列柱道路(Great Colonnade)
パルミラ遺跡の最も象徴的な景観です。幅11メートル、全長約1.2キロメートルにわたる大通りで、両側には壮麗な列柱が立ち並び、その先にはテトラピュロン(四面門)や円形劇場が続きます。かつて、この通りは多くの人々や隊商が行き交い、活気に満ちていたことでしょう。
ベル神殿(Temple of Bel)

パルミラで最も重要な神殿でした。紀元32年に建設が始まり、都市の守護神であるベル神(最高神)を祀っていました。その壮大な規模と、ローマ建築とペルシア建築が融合した独特な様式は、見る者を圧倒します。残念ながら、2015年にイスラム過激派組織によって破壊されましたが、その雄大な姿は、今もなお歴史の中で輝きを放っています。
円形劇場(Theatre)

列柱道路の脇に位置する、美しい円形劇場です。ローマ時代に建設されたもので、多くの観客がここで演劇や集会を楽しんでいました。保存状態が良く、舞台や観客席が当時のまま残されています。

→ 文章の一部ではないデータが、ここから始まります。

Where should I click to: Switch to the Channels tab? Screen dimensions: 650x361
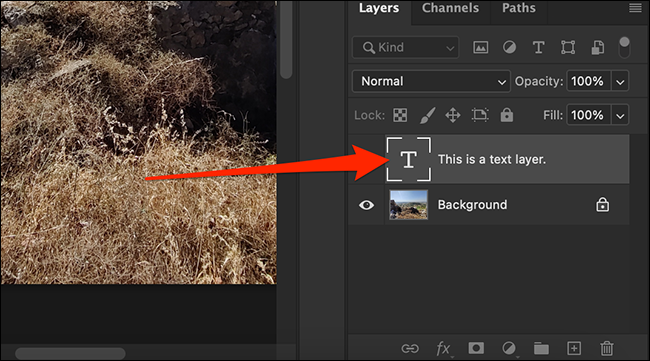pos(450,8)
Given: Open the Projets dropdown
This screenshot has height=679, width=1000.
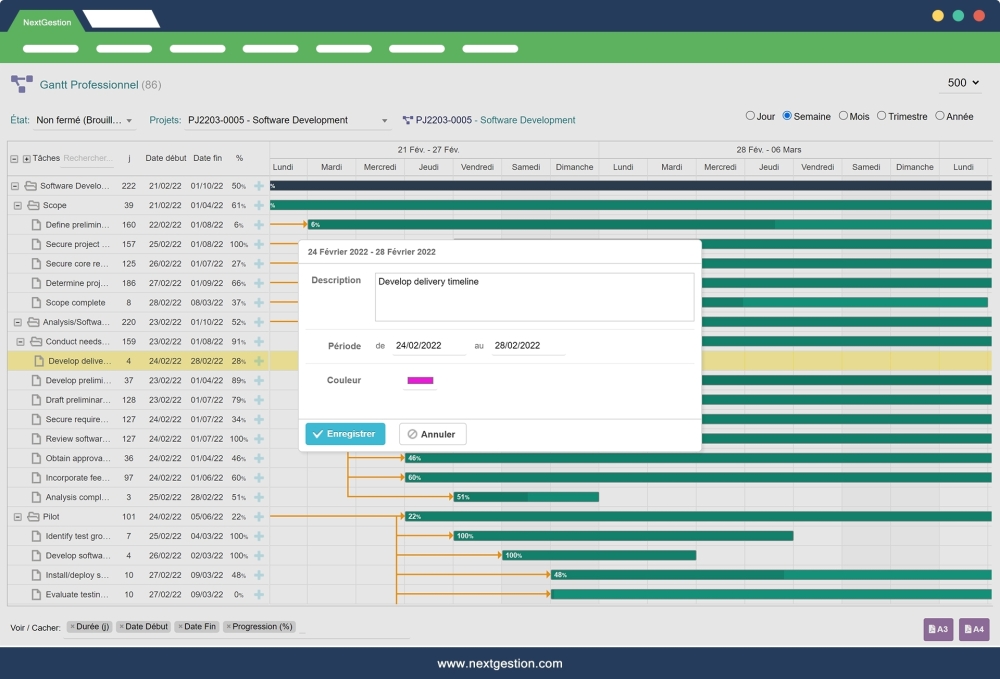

ゼノビア女王の要塞(Zenobia’s Citadel)
パルミラ遺跡を見下ろす丘の上に建つ要塞です。ゼノビア女王がローマ帝国に対抗するために築いたもので、その堅牢な造りからは、女王の強靭な意志を感じることができます。要塞からは、パルミラ遺跡全体と砂漠の壮大な景色を一望できます。
ネクロポリス(共同墓地)
パルミラには、都市の郊外に広大な共同墓地が点在しています。特に、塔型の墓や地下墓は、当時の人々の信仰や葬儀の習慣を今に伝えています。
パルミラ観光のヒント
古代都市パルミラは、現在のシリア情勢を考慮すると、訪れることが極めて困難な地域です。そのため、一般的な観光は難しい状況にあります。しかし、もし将来的に情勢が安定し、訪問が可能になった場合には、以下の点に留意すると良いでしょう。
アクセス: シリアの首都ダマスカスから車で向かうことになります。
ベストシーズン: 春(3月~5月)か秋(9月~11月)が、比較的過ごしやすい時期です。夏は非常に暑くなります。
服装: 砂漠地帯ですので、日差し対策をしっかりと行いましょう。
古代都市パルミラは、歴史の儚さと壮大さを同時に感じられる、特別な場所です。いつか再び、この「砂漠の真珠」が多くの人々を迎え入れ、その歴史を語りかける日が来ることを願っています。